**Problem statement**
Copy the lines that start at the one containing "This screenshot has width=716, height=524." and end at the one containing "940x588 pixels. At", substituting "file options" for "folder options" and keeping everything else unchanged.

──────── Record excerpts

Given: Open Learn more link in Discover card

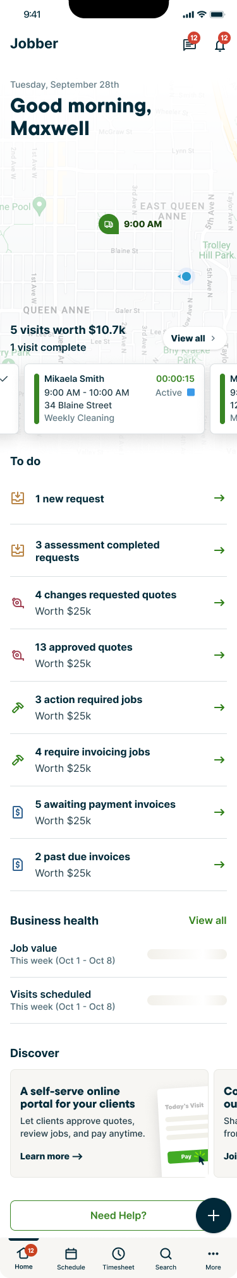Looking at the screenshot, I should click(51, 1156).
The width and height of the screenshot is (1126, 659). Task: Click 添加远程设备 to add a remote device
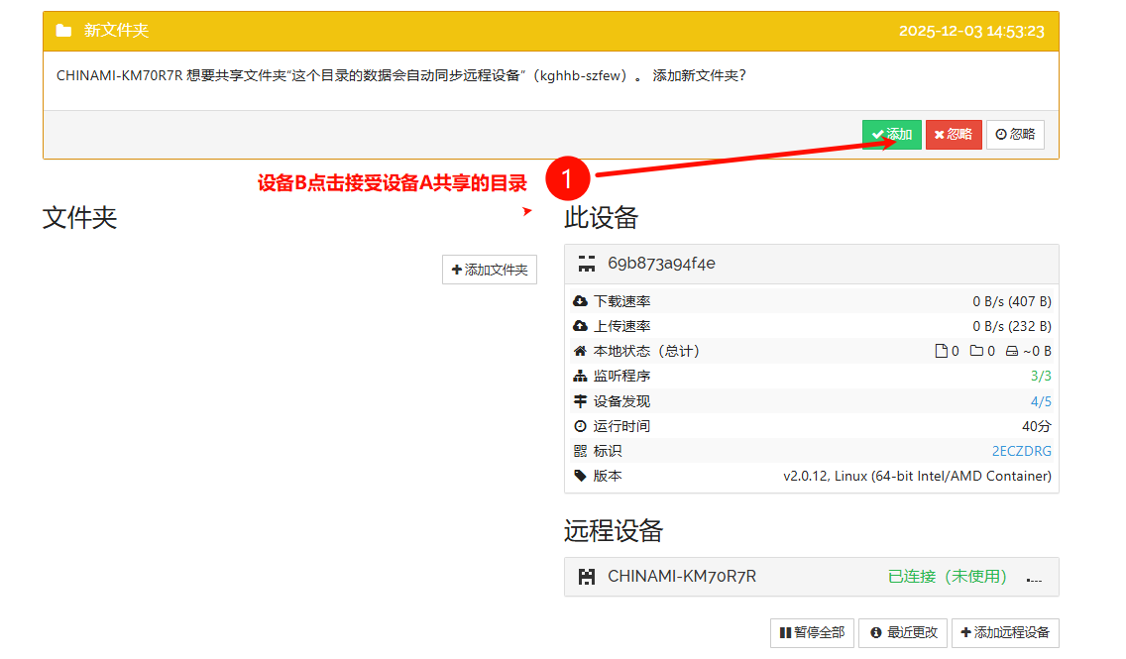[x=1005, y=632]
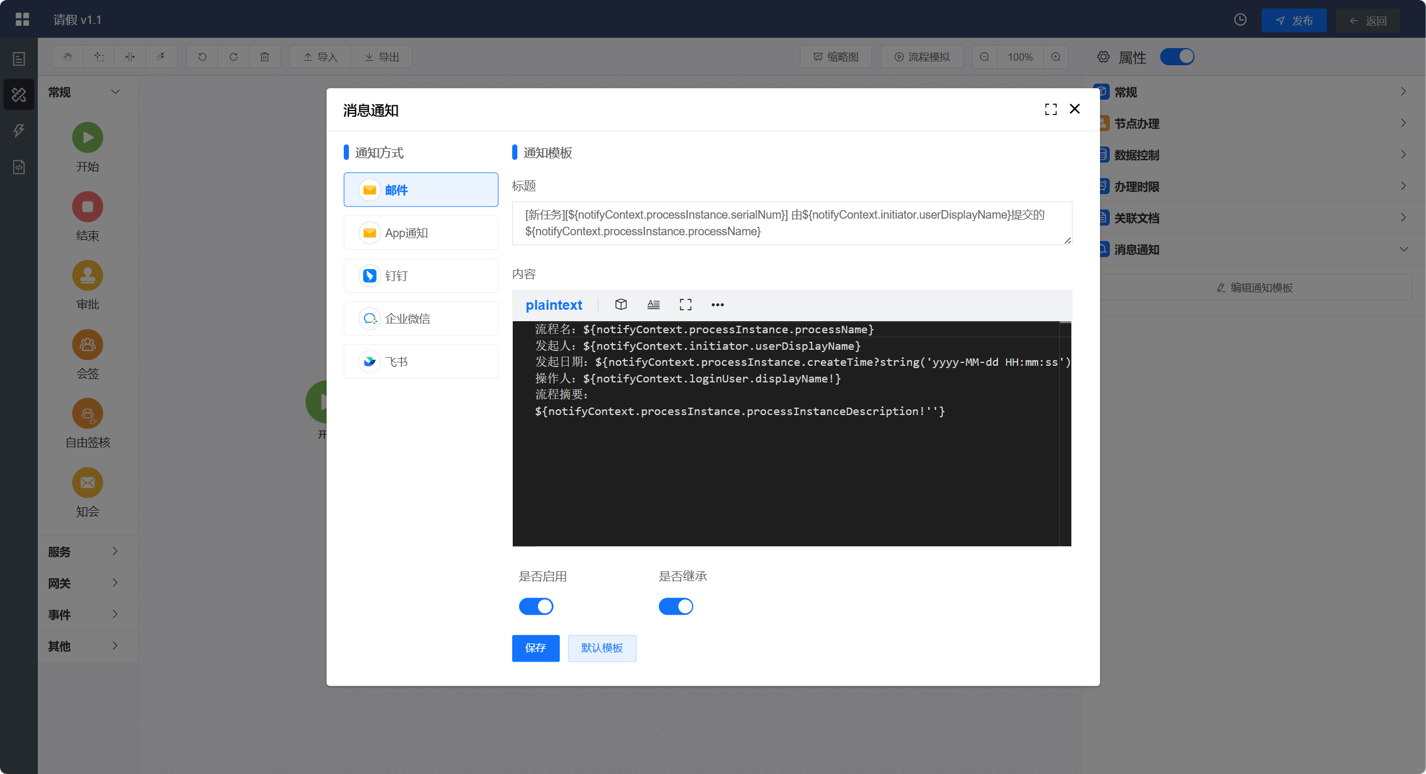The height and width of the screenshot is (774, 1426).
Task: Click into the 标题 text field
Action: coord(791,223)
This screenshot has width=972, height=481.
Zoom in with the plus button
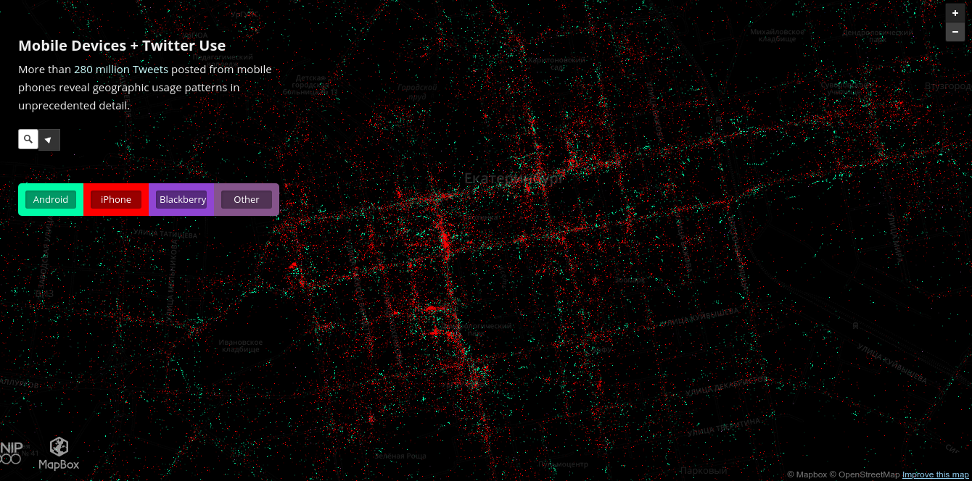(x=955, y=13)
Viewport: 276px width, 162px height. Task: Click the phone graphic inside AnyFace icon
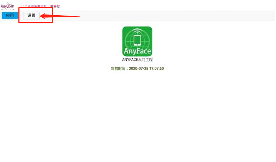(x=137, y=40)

────────────────
──────── Record excerpts

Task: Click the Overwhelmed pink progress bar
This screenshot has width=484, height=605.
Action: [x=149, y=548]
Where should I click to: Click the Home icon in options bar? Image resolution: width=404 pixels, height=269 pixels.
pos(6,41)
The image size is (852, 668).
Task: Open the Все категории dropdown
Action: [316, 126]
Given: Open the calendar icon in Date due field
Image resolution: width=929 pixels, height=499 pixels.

────────────────
──────── Record excerpts

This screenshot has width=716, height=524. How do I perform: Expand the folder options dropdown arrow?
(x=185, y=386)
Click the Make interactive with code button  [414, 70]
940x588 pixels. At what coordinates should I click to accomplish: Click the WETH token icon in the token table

────────────────

**Task result**
This screenshot has width=716, height=524. How do I perform: Expand the file options dropdown arrow?
(x=185, y=386)
Click the Make interactive with code button  [414, 70]
940x588 pixels. At what coordinates should I click to accomplish: Click the WETH token icon in the token table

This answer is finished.